Soal Diberikan 1: Ambil kutipan tanpa perubahan dari tulisan in memoriam Fakhrurradzie Gade, mulai pada kata-kata "In Memoriam Fakhrurradzie" dan berhenti setelah "di Rumah Sakit..".

Cuplikan Halaman:
In Memoriam Fakhrurradzie Gade, Selamat Jalan Sang Editor
Sekretaris Jenderal Aliansi Jurnalis Independen Banda Aceh itu menghembuskan nafas terakhir Jumat malam (11/11/2016) pukul 23.00 WIB di Rumah Sakit..
Penulis: Muslim Arsani | Editor: Yusmadi
Berita terakhir ia tulis melaporkan tentang "Masyarakat Aceh Diajak Lawan Intimidasi" dimuat pada 8 November 2016, tiga hari sebelum kepergiannya menghadap Sang Khalik. Sebetulnya Dhandy akan menemui almarhum tiga hari lagi di Aceh.
"Dzie, kenapa ga nunggu barang 3 hari lagi? Kamu kan tahu aku mau datang," ucap penulis buku "Jurnalisme Investigasi" itu.

Data Mentah:

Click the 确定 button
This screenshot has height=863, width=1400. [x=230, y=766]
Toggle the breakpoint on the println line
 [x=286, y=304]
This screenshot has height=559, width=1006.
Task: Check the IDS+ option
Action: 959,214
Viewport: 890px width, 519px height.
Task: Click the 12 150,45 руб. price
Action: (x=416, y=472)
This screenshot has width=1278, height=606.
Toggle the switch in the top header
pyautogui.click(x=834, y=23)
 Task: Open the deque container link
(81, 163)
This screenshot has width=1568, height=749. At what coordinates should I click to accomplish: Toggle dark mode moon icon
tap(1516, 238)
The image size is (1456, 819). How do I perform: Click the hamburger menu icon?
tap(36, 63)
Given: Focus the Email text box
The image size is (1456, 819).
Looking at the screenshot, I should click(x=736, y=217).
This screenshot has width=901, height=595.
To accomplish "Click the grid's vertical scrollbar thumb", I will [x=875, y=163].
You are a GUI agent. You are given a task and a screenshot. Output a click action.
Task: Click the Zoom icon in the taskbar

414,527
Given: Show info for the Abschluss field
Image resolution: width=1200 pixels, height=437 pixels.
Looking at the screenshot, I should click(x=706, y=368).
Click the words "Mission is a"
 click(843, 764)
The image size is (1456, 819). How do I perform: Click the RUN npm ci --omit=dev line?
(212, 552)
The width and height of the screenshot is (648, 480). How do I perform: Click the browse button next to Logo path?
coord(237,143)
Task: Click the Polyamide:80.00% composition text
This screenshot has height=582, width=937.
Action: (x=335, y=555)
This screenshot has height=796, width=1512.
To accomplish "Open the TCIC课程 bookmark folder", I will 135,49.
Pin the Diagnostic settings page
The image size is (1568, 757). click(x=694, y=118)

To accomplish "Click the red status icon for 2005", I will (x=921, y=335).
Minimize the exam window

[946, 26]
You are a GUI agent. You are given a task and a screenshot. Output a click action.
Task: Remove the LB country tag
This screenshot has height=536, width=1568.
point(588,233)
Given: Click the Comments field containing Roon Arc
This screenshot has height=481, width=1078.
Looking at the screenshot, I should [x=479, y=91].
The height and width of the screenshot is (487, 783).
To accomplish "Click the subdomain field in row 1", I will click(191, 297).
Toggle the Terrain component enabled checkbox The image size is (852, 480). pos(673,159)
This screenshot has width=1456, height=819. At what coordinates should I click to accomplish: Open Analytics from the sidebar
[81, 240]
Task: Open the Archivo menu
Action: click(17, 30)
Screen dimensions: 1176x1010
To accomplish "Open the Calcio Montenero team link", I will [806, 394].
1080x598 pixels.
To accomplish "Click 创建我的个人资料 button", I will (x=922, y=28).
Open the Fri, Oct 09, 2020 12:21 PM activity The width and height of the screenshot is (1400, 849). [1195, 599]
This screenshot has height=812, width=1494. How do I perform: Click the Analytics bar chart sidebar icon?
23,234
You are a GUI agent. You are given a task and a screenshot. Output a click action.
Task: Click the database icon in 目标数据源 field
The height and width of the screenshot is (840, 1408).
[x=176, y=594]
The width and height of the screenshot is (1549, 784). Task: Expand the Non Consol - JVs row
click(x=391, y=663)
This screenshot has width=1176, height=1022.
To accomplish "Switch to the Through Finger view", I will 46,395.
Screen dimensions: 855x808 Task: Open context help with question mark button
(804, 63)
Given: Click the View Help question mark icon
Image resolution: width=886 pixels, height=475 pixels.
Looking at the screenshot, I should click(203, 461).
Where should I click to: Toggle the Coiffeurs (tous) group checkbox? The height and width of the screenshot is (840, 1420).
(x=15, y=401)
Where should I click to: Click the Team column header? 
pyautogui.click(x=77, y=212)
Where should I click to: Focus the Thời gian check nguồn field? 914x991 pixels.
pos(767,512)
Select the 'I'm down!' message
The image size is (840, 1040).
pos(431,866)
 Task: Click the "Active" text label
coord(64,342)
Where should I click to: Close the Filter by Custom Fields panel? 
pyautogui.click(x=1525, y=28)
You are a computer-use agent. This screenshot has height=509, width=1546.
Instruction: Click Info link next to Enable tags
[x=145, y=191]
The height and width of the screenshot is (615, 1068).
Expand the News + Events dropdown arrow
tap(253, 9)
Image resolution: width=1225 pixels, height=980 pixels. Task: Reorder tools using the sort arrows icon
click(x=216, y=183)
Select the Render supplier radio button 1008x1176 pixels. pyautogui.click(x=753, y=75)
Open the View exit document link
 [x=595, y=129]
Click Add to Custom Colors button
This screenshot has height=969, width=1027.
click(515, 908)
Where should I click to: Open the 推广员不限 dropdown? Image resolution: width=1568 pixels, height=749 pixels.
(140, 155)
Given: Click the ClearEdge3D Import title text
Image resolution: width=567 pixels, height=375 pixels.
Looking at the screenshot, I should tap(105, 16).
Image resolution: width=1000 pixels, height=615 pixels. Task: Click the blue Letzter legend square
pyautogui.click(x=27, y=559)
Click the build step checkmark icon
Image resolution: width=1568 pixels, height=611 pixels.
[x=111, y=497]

Soal Diberikan 2: Tukar "question mark" menjadi "help" dalam baris-baris data, mulai dari baris yang memuat "The width and height of the screenshot is (1549, 784)." dan berhenti setelah baris yang memuat "Looking at the screenshot, I should click(203, 461).". Tulis ulang hanya baris-baris itu, selebihnya tetap.

Jawaban Benar 1:
In Memoriam Fakhrurradzie Gade, Selamat Jalan Sang Editor
Sekretaris Jenderal Aliansi Jurnalis Independen Banda Aceh itu menghembuskan nafas terakhir Jumat malam (11/11/2016) pukul 23.00 WIB di Rumah Sakit..

Jawaban Benar 2:
The width and height of the screenshot is (1549, 784). Task: Expand the Non Consol - JVs row
click(x=391, y=663)
This screenshot has width=1176, height=1022.
To accomplish "Switch to the Through Finger view", I will 46,395.
Screen dimensions: 855x808 Task: Open context help with help button
(804, 63)
Given: Click the View Help help icon
Image resolution: width=886 pixels, height=475 pixels.
Looking at the screenshot, I should click(203, 461).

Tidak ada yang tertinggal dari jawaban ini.